» WHAT YOU HAVE TO DO: From the listing below, please restate exactly the lines beginning at the one with "Task: Cancel the Create shortcut dialog" and ending at the one with "Task: Click line number 57 at the bottom", both included, and skip the pictures.

» TASK INPUTS:

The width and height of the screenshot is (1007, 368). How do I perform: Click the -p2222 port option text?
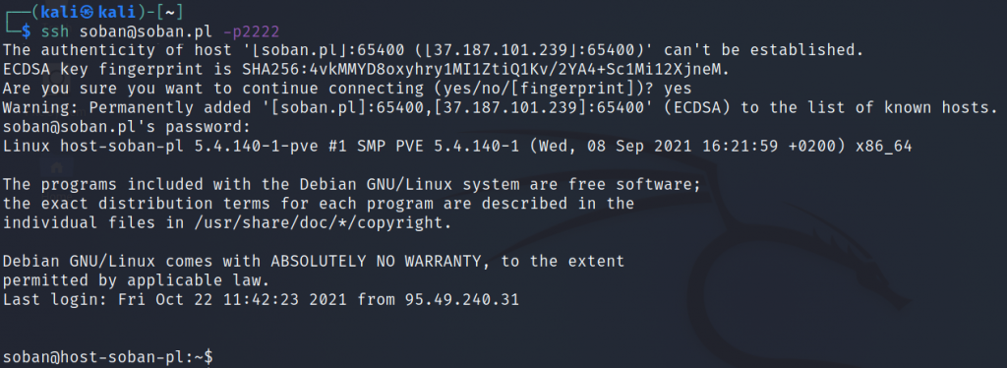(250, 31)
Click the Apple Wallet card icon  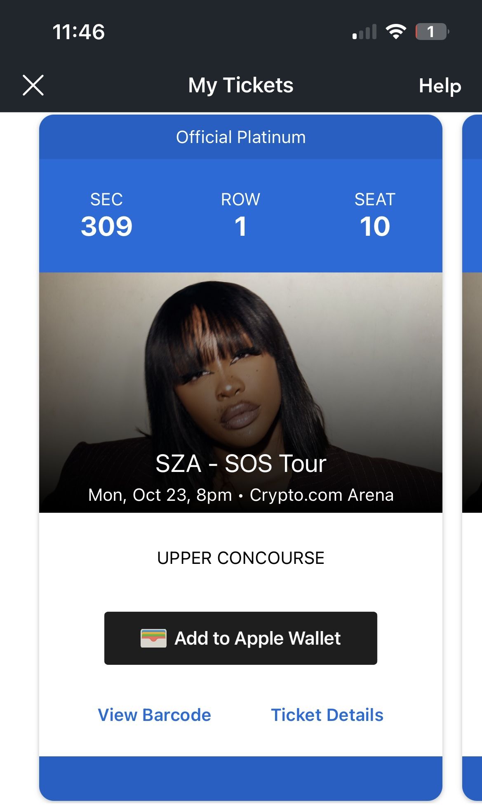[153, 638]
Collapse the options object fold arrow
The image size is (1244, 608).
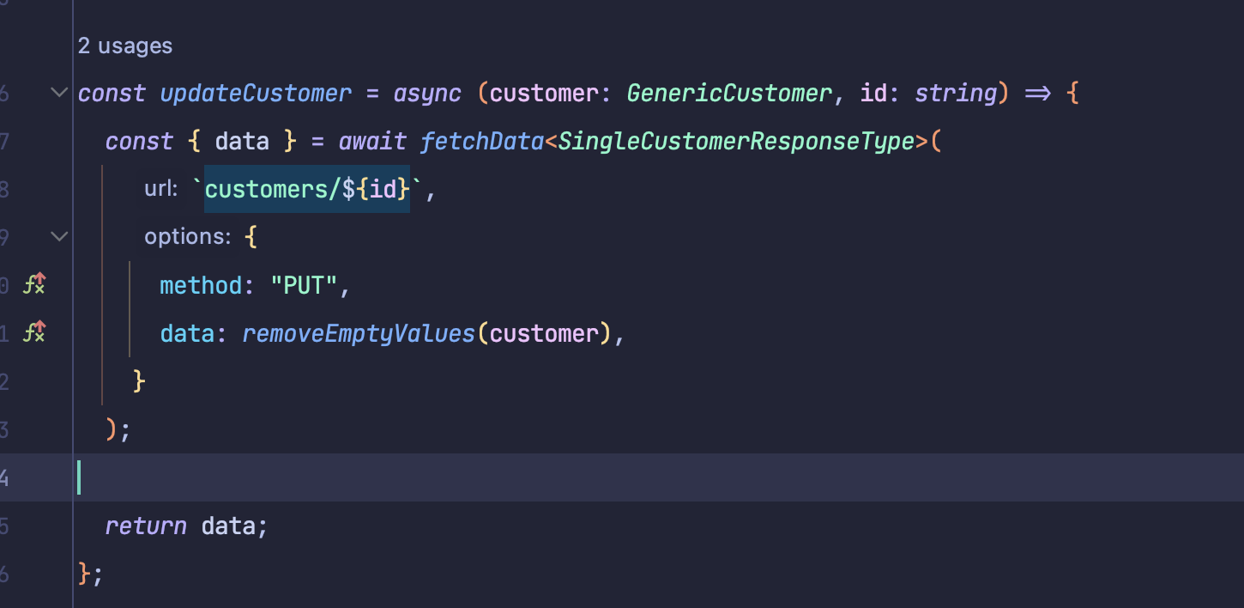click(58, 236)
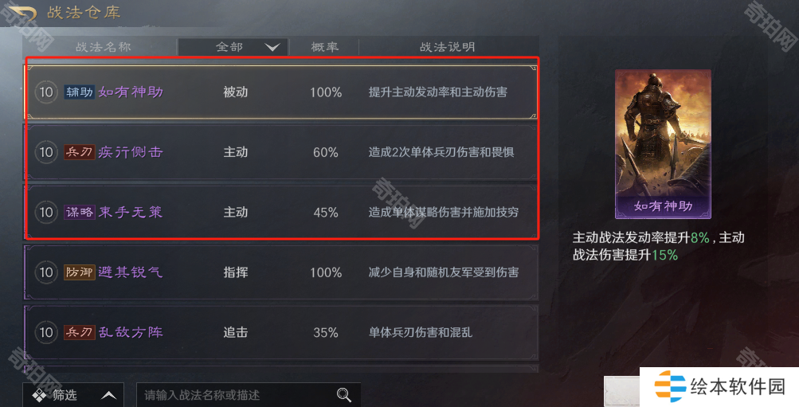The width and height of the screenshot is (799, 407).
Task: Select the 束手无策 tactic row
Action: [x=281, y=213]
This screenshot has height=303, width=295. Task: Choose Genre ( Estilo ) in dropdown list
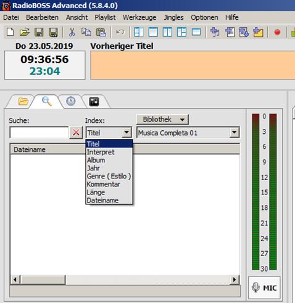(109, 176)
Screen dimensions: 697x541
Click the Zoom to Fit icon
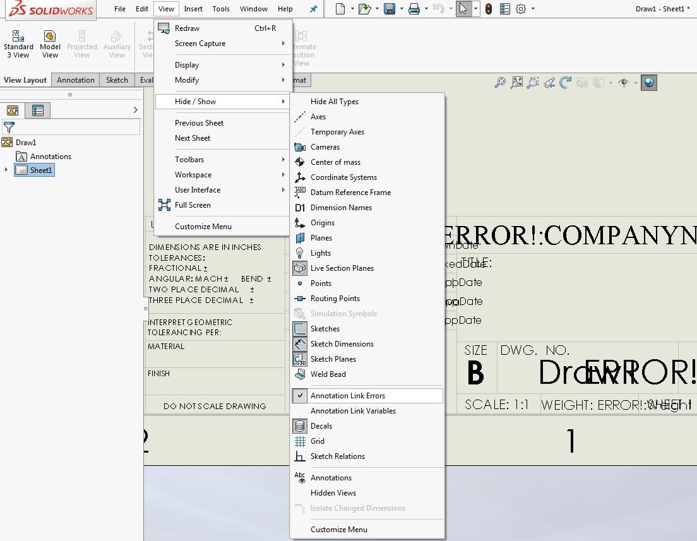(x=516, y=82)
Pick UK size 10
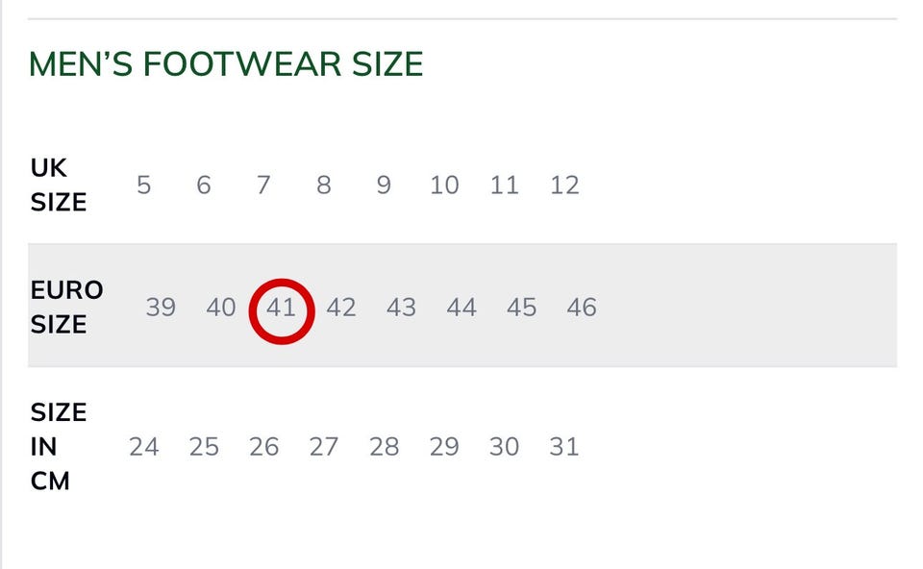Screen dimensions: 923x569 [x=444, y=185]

...

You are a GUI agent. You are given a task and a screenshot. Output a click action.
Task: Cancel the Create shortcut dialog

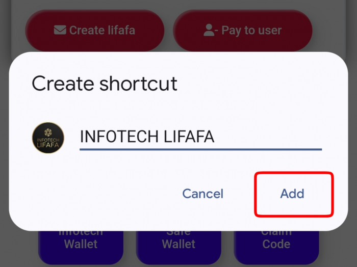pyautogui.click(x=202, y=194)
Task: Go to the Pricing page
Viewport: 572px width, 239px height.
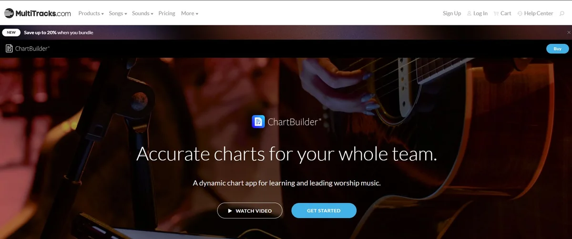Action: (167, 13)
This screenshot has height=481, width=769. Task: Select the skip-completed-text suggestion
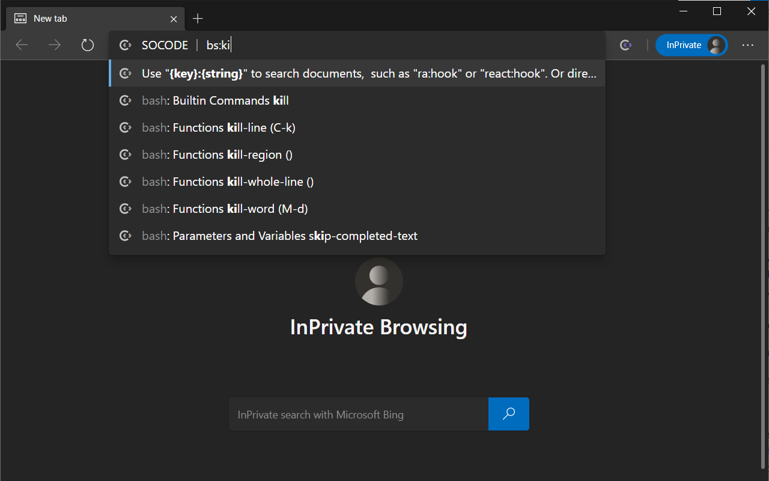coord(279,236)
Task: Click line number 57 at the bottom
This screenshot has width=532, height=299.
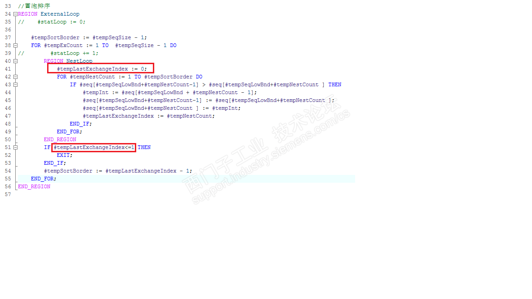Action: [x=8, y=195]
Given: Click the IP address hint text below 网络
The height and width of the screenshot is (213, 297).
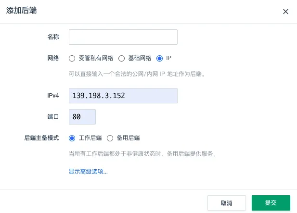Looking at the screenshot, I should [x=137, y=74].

...

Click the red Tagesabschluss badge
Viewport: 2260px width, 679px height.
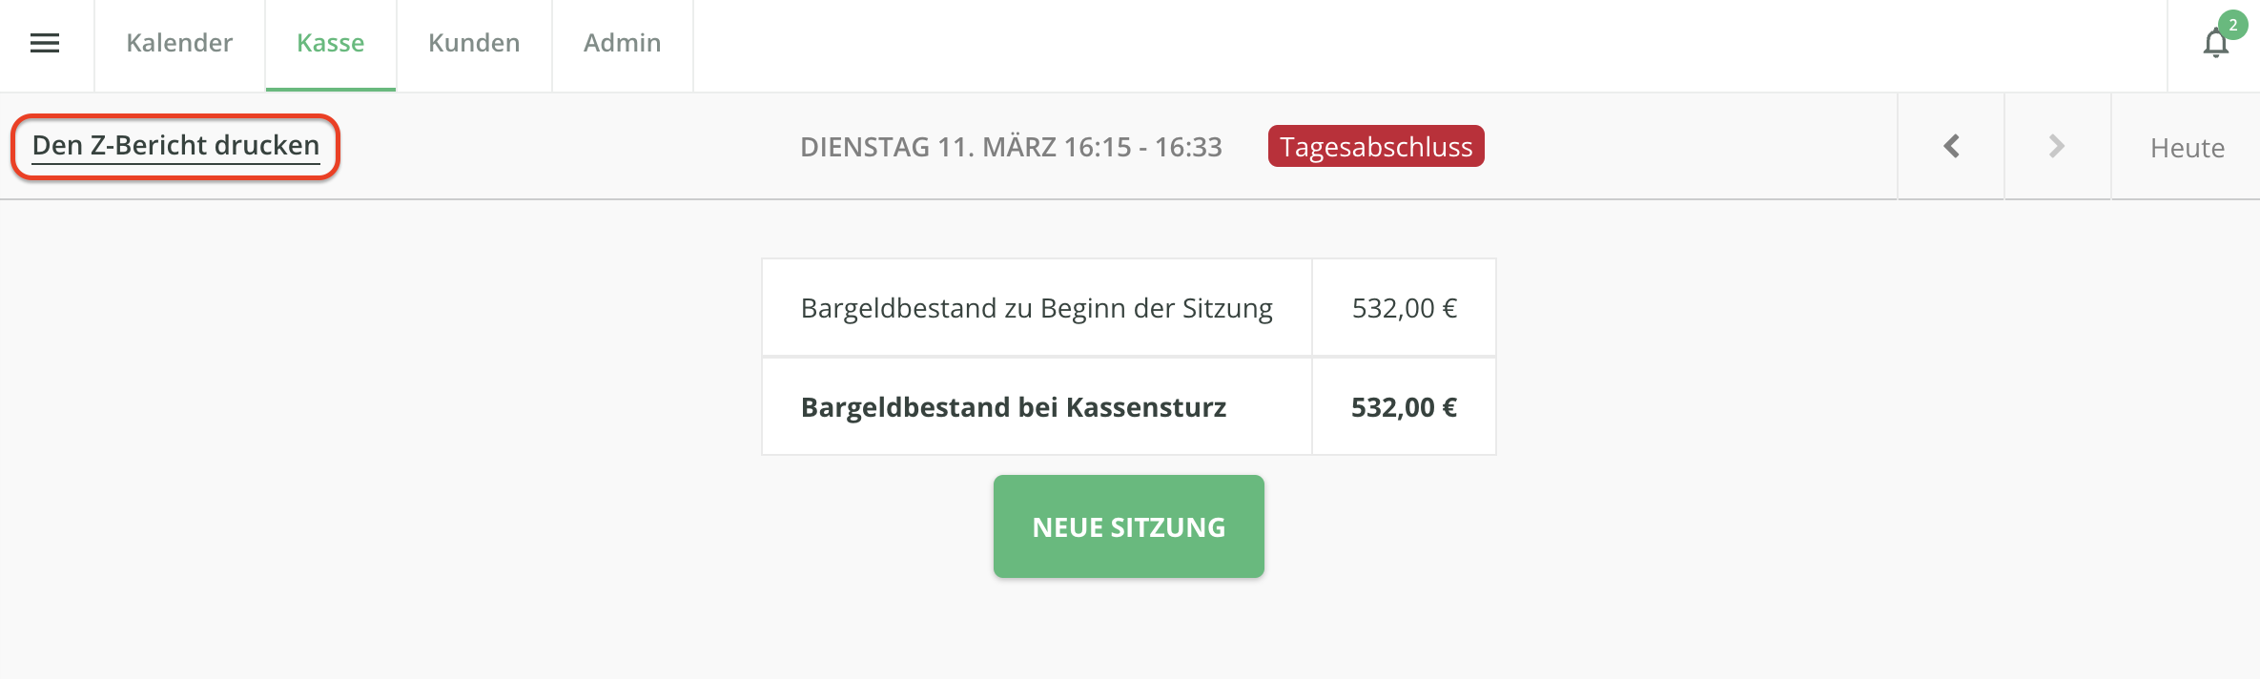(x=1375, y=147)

» TASK SOLUTION:
Task: Cancel the Create shortcut dialog

pyautogui.click(x=202, y=194)
Task: Go to the Pricing page
Viewport: 572px width, 239px height.
Action: (167, 13)
This screenshot has height=481, width=769. Task: Select the skip-completed-text suggestion
coord(279,236)
Task: Click line number 57 at the bottom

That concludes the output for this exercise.